In Washington State, 2003, opportunities in the public works sector boomed in the Seattle and Greater Eastside area – this surge is what brought Cornerstone General Contractors (Cornerstone) to life. At the time, a great deal of lump sum bid projects emerged in the school sector, many of which Cornerstone was fortunate to win. “Since the beginning,” shares Marcus Comer, Project Manager, “our bread and butter has always been in public works school construction. We have continued to expand into public safety facilities, like fire and police stations, while maintaining our focus on schools.”
The management team is a closely-knit group of gentlemen. Marcus learnt his skills through the business in the trades and through the various roles in construction management, alongside his two brothers and their father. Kurt Belanger serves as the Superintendent and has been with Cornerstone for seven years. He started as a sub-contractor for the business, and joined full-time in 2015, when the group was in search of civil engineering expertise. Lastly, but certainly not least, there’s Patrick Kaerstner, who has only ever known Cornerstone. For the past five years, he has contributed as the Project Engineer.
These three gentlemen sit with Construction Today to discuss their latest pride and joy: the Ferndale High School project. “We got involved when the development was ready to break ground. Our entire team is pivotal in steering the direction of the project from start to finish,” shares Marcus.
“We took on an existing high school site, involving construction right next to the current building. The new footprint was essentially on their old football stadium. The gym wing is a pre-engineered metal building, as is the next phase we are starting, which is their future CTE technology building. The academic wing utilized a standard steel structure. We broke ground on those two components in the summer of 2021. In August of 2022, the gym wing was turned over for use to make way for the existing gym demolition and new bus loop.

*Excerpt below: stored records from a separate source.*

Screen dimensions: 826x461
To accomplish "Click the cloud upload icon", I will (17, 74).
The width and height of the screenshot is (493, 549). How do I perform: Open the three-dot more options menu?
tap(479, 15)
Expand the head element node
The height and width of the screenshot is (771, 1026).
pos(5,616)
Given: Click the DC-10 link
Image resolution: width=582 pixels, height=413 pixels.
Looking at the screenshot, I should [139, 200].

“This past December, we handed over the academic square footage. So, in just over 18 months, we turned over 150,000 square feet of space. Now, we are starting abatement and demolition of the existing structure to make way for the final portion of the footprint, storm improvements and parking area. Throughout our time there, we have also been developing a new football stadium that has a massive storm detention system beneath two-thirds of the field that we will turn over next fall and will wrap up construction in January 2024,” says Marcus.

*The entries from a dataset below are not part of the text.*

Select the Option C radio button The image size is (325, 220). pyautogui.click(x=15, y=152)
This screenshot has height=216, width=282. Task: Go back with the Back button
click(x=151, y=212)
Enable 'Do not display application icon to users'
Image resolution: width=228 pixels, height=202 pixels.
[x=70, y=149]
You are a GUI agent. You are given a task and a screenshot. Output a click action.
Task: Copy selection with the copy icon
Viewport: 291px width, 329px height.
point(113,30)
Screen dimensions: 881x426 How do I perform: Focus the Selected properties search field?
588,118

For the three gentlemen, the uniqueness of this project was the myriad challenges the team needed to overcome. For instance, the water table is four feet below the existing grade which required a combination of fill and geopiers under the foundations and slab. “We had to be creative with the utilities as well, because we couldn’t do our typical trenching as the water would not allow for this,” shares Kurt. “Another challenge to the contract has been the chaotic weather patterns. We had some flooding up here last winter, and extreme winds. One thing about schools is the delivery date can’t be extended, so we had to push through the difficult conditions, or figure out how to navigate those conditions. We were constantly adapting to meet our scheduled deadline. The biggest challenge we faced was a week of awful weather that forced us to shut down because the crane couldn’t operate in almost gale force winds,” explains Kurt.
Marcus shares that this project stands out because of the impact it had on the community. “Everyone is always excited about getting a new school, but Ferndale was a long time coming, and the community was very involved. We had a major handover where we got to see students, staff, and teachers use the building. It’s great to see the positive impact our work has in bringing these designs to fruition and functionality to the end users.”

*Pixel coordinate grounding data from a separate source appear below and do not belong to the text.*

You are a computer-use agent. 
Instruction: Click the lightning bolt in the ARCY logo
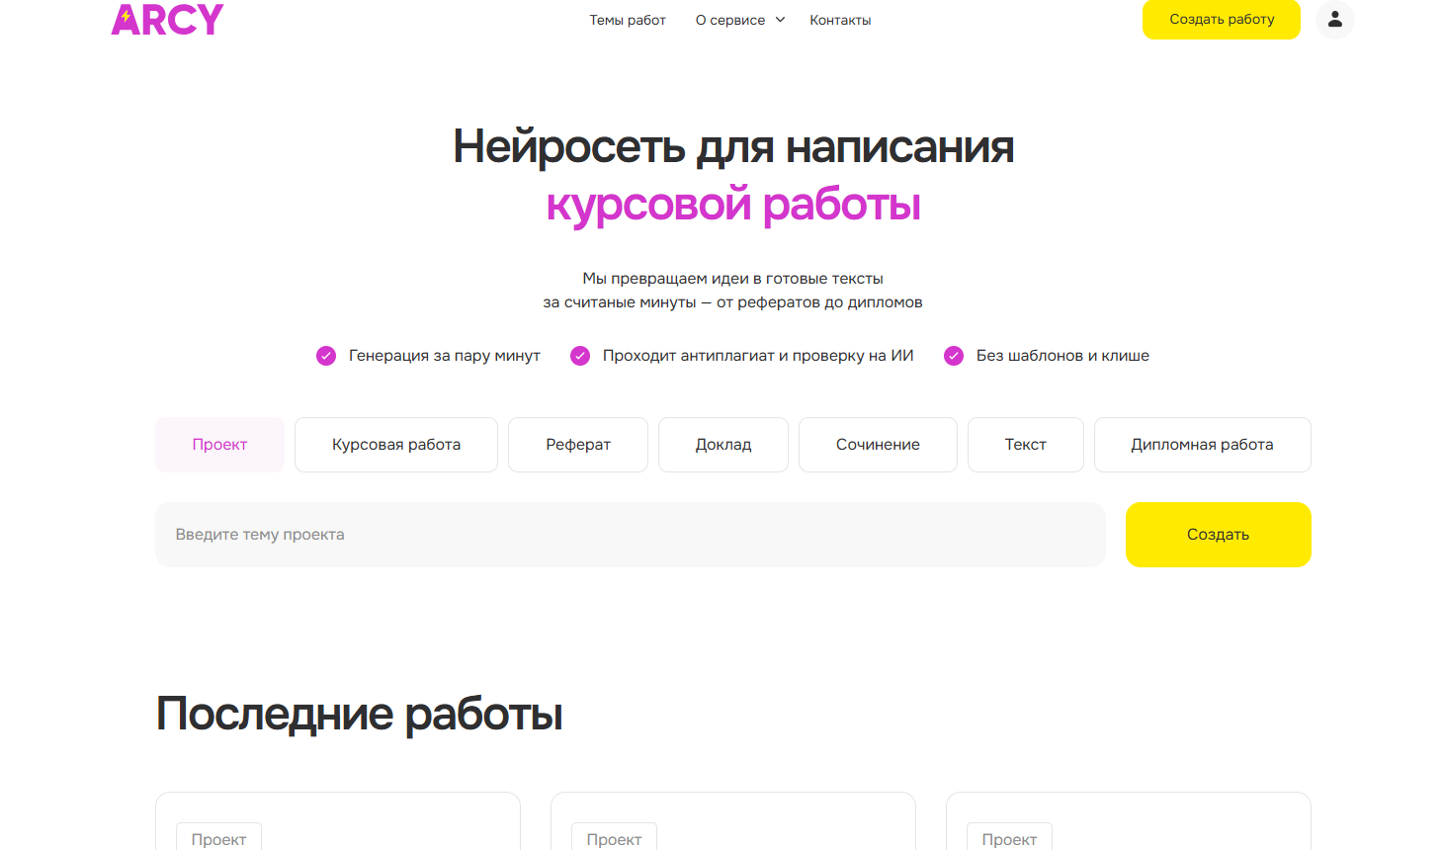(127, 17)
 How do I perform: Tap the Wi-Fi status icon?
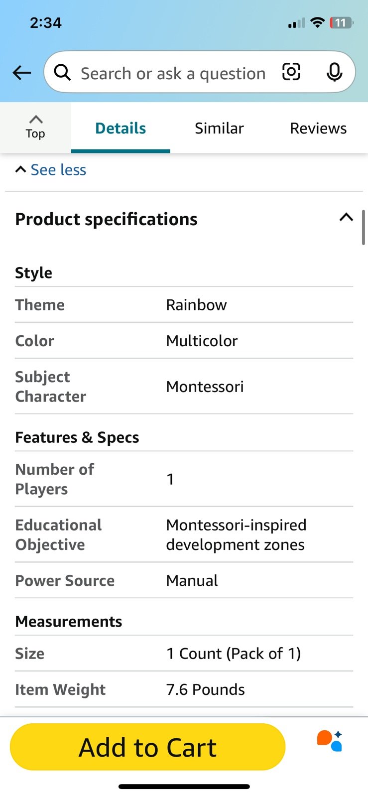[317, 22]
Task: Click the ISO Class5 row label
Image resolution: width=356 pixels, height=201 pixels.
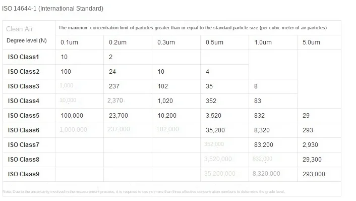Action: pyautogui.click(x=23, y=116)
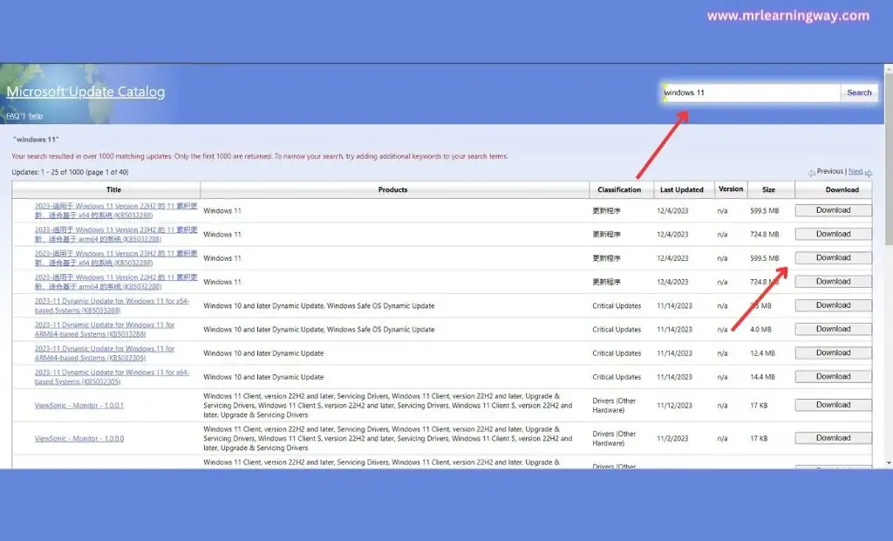Screen dimensions: 893x541
Task: Download the 17 KB ViewSonic driver
Action: click(832, 404)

Whether it’s market or site conditions, or phasing complexities, the Cornerstone team draws from previous experiences to tackle project challenges. However, what makes the company the best fit for any project is not only its expertise, but also its company culture. “I would call our team exceptional,” says Marcus. “We’ve been involved in this type of work for a long time, so we’ve gained a huge amount of experience, and know how best to pull it off. We have a diverse group of individuals who have come up through the field as carpenters, and sub-contractors, and bring a vast amount of talent to our work.”
The four pillars that form the culture at Cornerstone are ‘grit, owning it, quiet excellence and caring like family’, according to Marcus. In bringing the conversation to a close, he highlights that the leadership team has seen great improvements in its capabilities when the business returns to these core values. While growth for Cornerstone is important to the company, they all agree that relationships will continue to buttress the company’s foundations and push the business forward. “When we build schools, we don’t work for the district alone, we work for the community. As such, we don’t only think about the school, we think about the long-term impact that these schools have on future generations. Additionally, we nurture our relationships with our clients, so that the next time prospective work crops for the next work, they already have us in mind for the job.
“Some of the challenges over the last two years have had some severe impact on even basic materials availability, and I think delivery mechanisms are still catching up in construction. Furthermore, many projects had been postponed or slowed, so we were fortunate that the strategy to start Ferndale sooner than originally planned, helped in procuring a lot of what we needed without too much impact. Of course, we needed to seek some alternatives such as sourcing a different switchgear for electrical. This ability to be agile is tied in with the relationships we have formed with our reliable vendors and sub-contractors. I believe our ability to maintain and build on those relationships is what allows us to be exceptional,” Marcus concludes.